Return every line of the material below unchanged, in its original order.

**ENTRIES PROVIDED**
******

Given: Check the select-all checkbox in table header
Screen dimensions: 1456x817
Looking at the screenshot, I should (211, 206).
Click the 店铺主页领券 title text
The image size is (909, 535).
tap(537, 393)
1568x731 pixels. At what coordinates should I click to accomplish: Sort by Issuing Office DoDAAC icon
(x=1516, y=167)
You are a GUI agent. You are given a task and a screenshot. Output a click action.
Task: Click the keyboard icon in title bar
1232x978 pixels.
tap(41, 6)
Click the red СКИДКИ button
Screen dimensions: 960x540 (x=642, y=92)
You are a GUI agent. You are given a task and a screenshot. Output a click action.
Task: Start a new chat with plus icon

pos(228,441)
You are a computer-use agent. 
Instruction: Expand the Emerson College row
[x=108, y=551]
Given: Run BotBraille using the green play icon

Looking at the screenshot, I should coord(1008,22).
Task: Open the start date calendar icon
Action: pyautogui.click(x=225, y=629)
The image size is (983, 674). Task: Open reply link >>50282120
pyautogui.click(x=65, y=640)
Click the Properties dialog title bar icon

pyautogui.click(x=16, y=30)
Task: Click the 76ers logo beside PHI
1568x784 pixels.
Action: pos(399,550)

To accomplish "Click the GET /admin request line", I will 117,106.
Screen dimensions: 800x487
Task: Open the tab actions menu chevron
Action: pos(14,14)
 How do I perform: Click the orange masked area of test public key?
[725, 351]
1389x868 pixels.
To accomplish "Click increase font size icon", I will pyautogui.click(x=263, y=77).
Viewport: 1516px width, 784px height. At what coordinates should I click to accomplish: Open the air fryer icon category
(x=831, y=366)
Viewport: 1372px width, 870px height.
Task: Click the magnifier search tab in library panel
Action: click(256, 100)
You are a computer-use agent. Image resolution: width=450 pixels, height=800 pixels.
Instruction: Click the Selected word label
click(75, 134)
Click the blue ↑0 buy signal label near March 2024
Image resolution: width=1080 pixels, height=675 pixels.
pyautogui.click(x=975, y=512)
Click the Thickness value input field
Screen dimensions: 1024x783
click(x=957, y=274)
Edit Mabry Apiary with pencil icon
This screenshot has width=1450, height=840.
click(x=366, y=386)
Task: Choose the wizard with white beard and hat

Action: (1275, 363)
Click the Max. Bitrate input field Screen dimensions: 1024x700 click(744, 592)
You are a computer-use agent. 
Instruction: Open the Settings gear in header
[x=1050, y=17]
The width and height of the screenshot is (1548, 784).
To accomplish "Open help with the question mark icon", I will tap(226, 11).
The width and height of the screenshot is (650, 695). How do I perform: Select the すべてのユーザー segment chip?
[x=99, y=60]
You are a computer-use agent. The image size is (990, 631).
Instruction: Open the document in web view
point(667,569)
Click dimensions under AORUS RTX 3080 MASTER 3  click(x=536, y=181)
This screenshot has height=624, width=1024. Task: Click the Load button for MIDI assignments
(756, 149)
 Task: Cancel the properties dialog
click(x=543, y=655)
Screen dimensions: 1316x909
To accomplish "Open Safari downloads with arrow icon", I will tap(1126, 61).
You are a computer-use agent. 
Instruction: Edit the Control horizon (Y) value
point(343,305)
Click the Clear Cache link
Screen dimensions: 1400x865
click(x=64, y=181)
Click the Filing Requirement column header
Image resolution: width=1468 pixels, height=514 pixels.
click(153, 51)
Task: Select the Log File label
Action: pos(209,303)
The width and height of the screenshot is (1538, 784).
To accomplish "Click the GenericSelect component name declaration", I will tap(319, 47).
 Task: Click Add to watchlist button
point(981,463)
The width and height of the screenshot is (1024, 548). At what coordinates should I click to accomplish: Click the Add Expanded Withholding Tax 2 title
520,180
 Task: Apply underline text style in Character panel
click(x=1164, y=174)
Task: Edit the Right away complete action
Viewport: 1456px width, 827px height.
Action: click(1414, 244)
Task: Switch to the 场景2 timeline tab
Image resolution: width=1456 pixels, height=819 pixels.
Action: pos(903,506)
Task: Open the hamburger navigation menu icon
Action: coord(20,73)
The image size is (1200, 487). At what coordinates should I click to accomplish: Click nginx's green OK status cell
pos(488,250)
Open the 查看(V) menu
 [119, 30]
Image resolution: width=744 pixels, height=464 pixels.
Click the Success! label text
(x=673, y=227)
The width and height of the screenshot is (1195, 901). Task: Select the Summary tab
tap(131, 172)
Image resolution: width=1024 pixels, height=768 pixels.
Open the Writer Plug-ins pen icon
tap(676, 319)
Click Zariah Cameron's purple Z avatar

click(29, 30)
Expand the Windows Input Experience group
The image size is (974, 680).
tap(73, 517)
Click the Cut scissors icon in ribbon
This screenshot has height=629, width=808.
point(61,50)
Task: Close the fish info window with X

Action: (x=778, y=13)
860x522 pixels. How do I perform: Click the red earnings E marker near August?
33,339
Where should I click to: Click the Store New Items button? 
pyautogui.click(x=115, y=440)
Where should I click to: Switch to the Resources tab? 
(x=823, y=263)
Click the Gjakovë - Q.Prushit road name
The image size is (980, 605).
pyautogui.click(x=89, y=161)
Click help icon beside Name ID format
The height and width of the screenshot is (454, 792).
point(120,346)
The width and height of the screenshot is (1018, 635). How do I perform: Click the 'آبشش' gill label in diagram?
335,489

******

**TASK OUTPUT**
Given: Check the select-all checkbox in table header
Screen dimensions: 1456x817
Looking at the screenshot, I should (211, 206).
Click the 店铺主页领券 title text
The image size is (909, 535).
tap(537, 393)
1568x731 pixels. At what coordinates should I click to accomplish: Sort by Issuing Office DoDAAC icon
(x=1516, y=167)
You are a GUI agent. You are given a task and a screenshot. Output a click action.
Task: Click the keyboard icon in title bar
1232x978 pixels.
tap(41, 6)
Click the red СКИДКИ button
Screen dimensions: 960x540 (x=642, y=92)
You are a GUI agent. You are given a task and a screenshot. Output a click action.
Task: Start a new chat with plus icon

pos(228,441)
You are a computer-use agent. 
Instruction: Expand the Emerson College row
[x=108, y=551]
Given: Run BotBraille using the green play icon

Looking at the screenshot, I should coord(1008,22).
Task: Open the start date calendar icon
Action: pyautogui.click(x=225, y=629)
The image size is (983, 674). Task: Open reply link >>50282120
pyautogui.click(x=65, y=640)
Click the Properties dialog title bar icon

pyautogui.click(x=16, y=30)
Task: Click the 76ers logo beside PHI
1568x784 pixels.
Action: pos(399,550)

To accomplish "Click the GET /admin request line", I will 117,106.
Screen dimensions: 800x487
Task: Open the tab actions menu chevron
Action: pos(14,14)
 How do I perform: Click the orange masked area of test public key?
[725, 351]
1389x868 pixels.
To accomplish "Click increase font size icon", I will pyautogui.click(x=263, y=77).
Viewport: 1516px width, 784px height. At what coordinates should I click to accomplish: Open the air fryer icon category
(x=831, y=366)
Viewport: 1372px width, 870px height.
Task: Click the magnifier search tab in library panel
Action: click(256, 100)
You are a computer-use agent. Image resolution: width=450 pixels, height=800 pixels.
Instruction: Click the Selected word label
click(75, 134)
Click the blue ↑0 buy signal label near March 2024
Image resolution: width=1080 pixels, height=675 pixels.
pyautogui.click(x=975, y=512)
Click the Thickness value input field
Screen dimensions: 1024x783
click(x=957, y=274)
Edit Mabry Apiary with pencil icon
This screenshot has width=1450, height=840.
click(x=366, y=386)
Task: Choose the wizard with white beard and hat

Action: (1275, 363)
Click the Max. Bitrate input field Screen dimensions: 1024x700 click(744, 592)
You are a computer-use agent. 
Instruction: Open the Settings gear in header
[x=1050, y=17]
The width and height of the screenshot is (1548, 784).
To accomplish "Open help with the question mark icon", I will tap(226, 11).
The width and height of the screenshot is (650, 695). How do I perform: Select the すべてのユーザー segment chip?
[x=99, y=60]
You are a computer-use agent. The image size is (990, 631).
Instruction: Open the document in web view
point(667,569)
Click dimensions under AORUS RTX 3080 MASTER 3  click(x=536, y=181)
This screenshot has height=624, width=1024. Task: Click the Load button for MIDI assignments
(756, 149)
 Task: Cancel the properties dialog
click(x=543, y=655)
Screen dimensions: 1316x909
To accomplish "Open Safari downloads with arrow icon", I will tap(1126, 61).
You are a computer-use agent. 
Instruction: Edit the Control horizon (Y) value
point(343,305)
Click the Clear Cache link
Screen dimensions: 1400x865
click(x=64, y=181)
Click the Filing Requirement column header
Image resolution: width=1468 pixels, height=514 pixels.
click(153, 51)
Task: Select the Log File label
Action: pos(209,303)
The width and height of the screenshot is (1538, 784).
To accomplish "Click the GenericSelect component name declaration", I will tap(319, 47).
 Task: Click Add to watchlist button
point(981,463)
The width and height of the screenshot is (1024, 548). At what coordinates should I click to accomplish: Click the Add Expanded Withholding Tax 2 title
520,180
 Task: Apply underline text style in Character panel
click(x=1164, y=174)
Task: Edit the Right away complete action
Viewport: 1456px width, 827px height.
Action: click(1414, 244)
Task: Switch to the 场景2 timeline tab
Image resolution: width=1456 pixels, height=819 pixels.
Action: pos(903,506)
Task: Open the hamburger navigation menu icon
Action: coord(20,73)
The image size is (1200, 487). At what coordinates should I click to accomplish: Click nginx's green OK status cell
pos(488,250)
Open the 查看(V) menu
 [119, 30]
Image resolution: width=744 pixels, height=464 pixels.
Click the Success! label text
(x=673, y=227)
The width and height of the screenshot is (1195, 901). Task: Select the Summary tab
tap(131, 172)
Image resolution: width=1024 pixels, height=768 pixels.
Open the Writer Plug-ins pen icon
tap(676, 319)
Click Zariah Cameron's purple Z avatar

click(29, 30)
Expand the Windows Input Experience group
The image size is (974, 680).
tap(73, 517)
Click the Cut scissors icon in ribbon
This screenshot has height=629, width=808.
point(61,50)
Task: Close the fish info window with X

Action: (x=778, y=13)
860x522 pixels. How do I perform: Click the red earnings E marker near August?
33,339
Where should I click to: Click the Store New Items button? 
pyautogui.click(x=115, y=440)
Where should I click to: Switch to the Resources tab? 
(x=823, y=263)
Click the Gjakovë - Q.Prushit road name
The image size is (980, 605).
pyautogui.click(x=89, y=161)
Click help icon beside Name ID format
The height and width of the screenshot is (454, 792).
point(120,346)
The width and height of the screenshot is (1018, 635). How do I perform: Click the 'آبشش' gill label in diagram?
335,489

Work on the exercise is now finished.